Impact of Coronary Collateral Circulation of Perioperative Myocardial Damage in High-Risk Patients Undergoing Coronary Artery Bypass Grafting Surgery
Background: Coronary collateral circulation (CCC) is a small vascular formation that allows the connection between the different parts of an epicardial vessel or other vessels. The presence of collateral circulation contributes positively to the course of coronary artery disease (CAD). The aim of this study was to investigate the effect of collateral circulation on myocardial injury and clinical outcomes during coronary artery bypass grafting (CABG) in a high-risk patient group.
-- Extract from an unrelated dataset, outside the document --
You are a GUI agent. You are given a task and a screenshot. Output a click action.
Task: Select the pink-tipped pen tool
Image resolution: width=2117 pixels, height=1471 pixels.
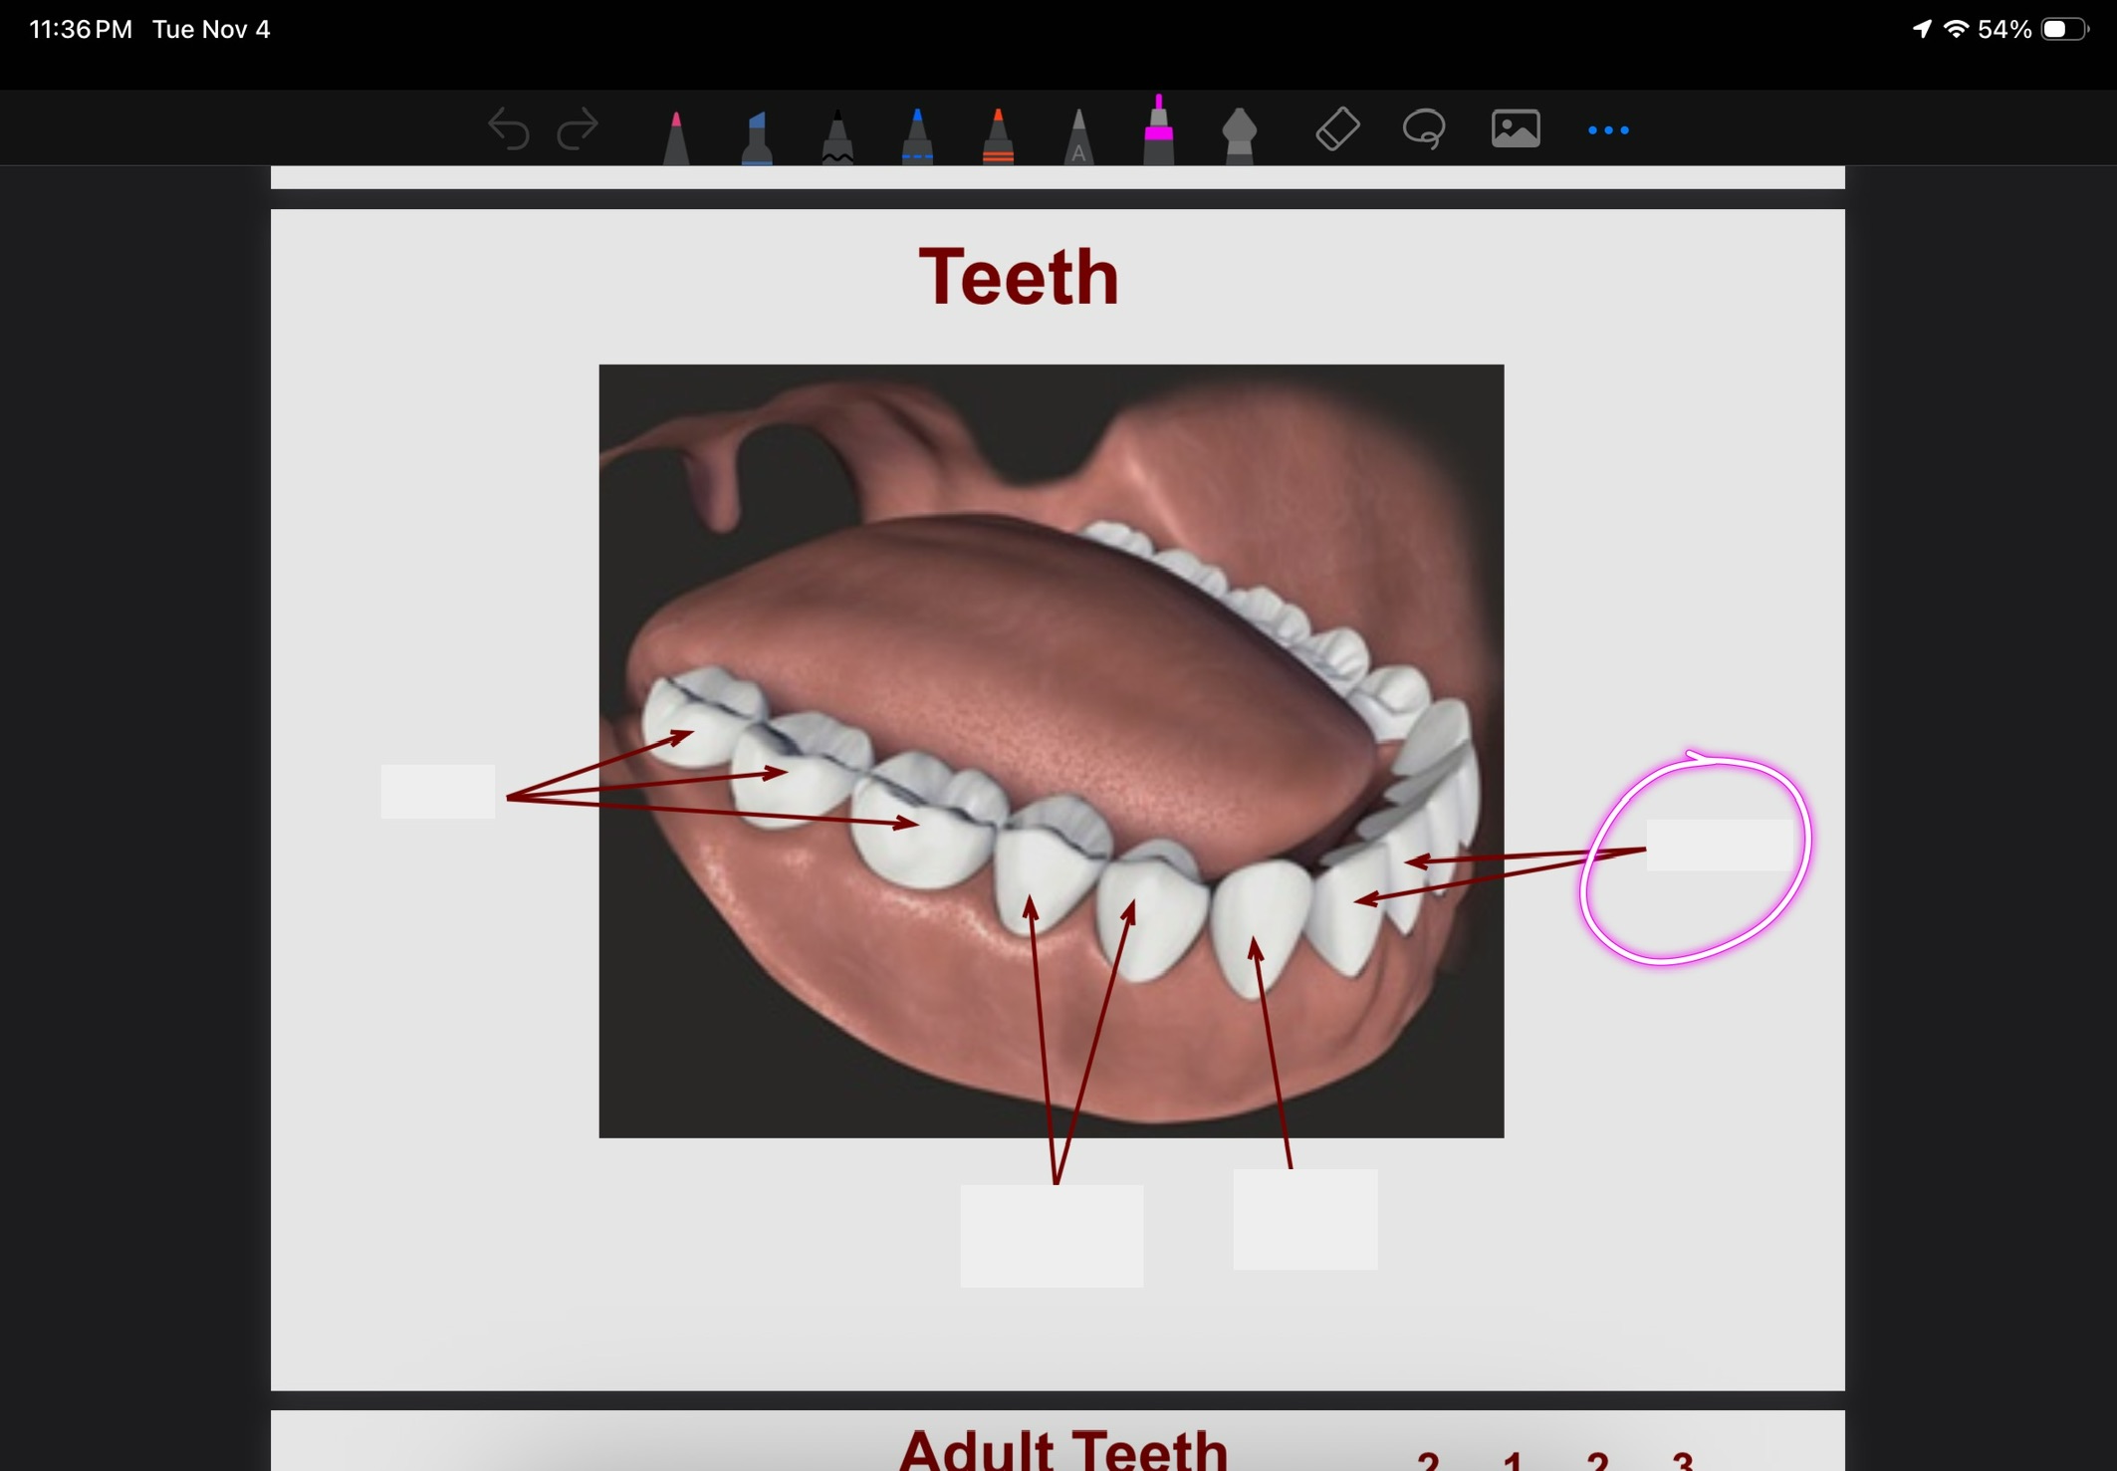point(676,137)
Methods: 386 patients who underwent isolated CABG under cardiopulmonary bypass (CPB) were included in the study. Patients were divided into two groups according to the Rentrop scores (n = 225 poor CCC group; and n = 161 good CCC group). Myocardial injury and postoperative clinical results were evaluated as endpoints.
Results: The mean age was 62.9 ± 7.5 years, and 61.6% of all patients were male. Postoperative 30-day mortality rate was significantly higher in poor CCC group (4 [1.7%] and 1 [0.6%], P < .001). The frequency of postoperative intraaortic balloon pump (IABP) use (5 [2.2%] and 1 [0.6%],
P < .001), low cardiac output syndrome (LCOS) (28 [12.4%] and 10 [6.2%], P < .001) and postoperative atrial fibrillation (35 [15.6%] and 16 [9.9%], P = .038) were significantly higher in poor CCC group. 12th and 24th hour CK-MB and cTn-I values were found to be significantly lower in the good CCC group.
Conclusion: It is inevitable that the CPB circuit and operation have devastating effects on myocardium in CABG operations. The presence of CCC reduces postoperative myocardial injury, low cardiac output syndrome, and mortality rates.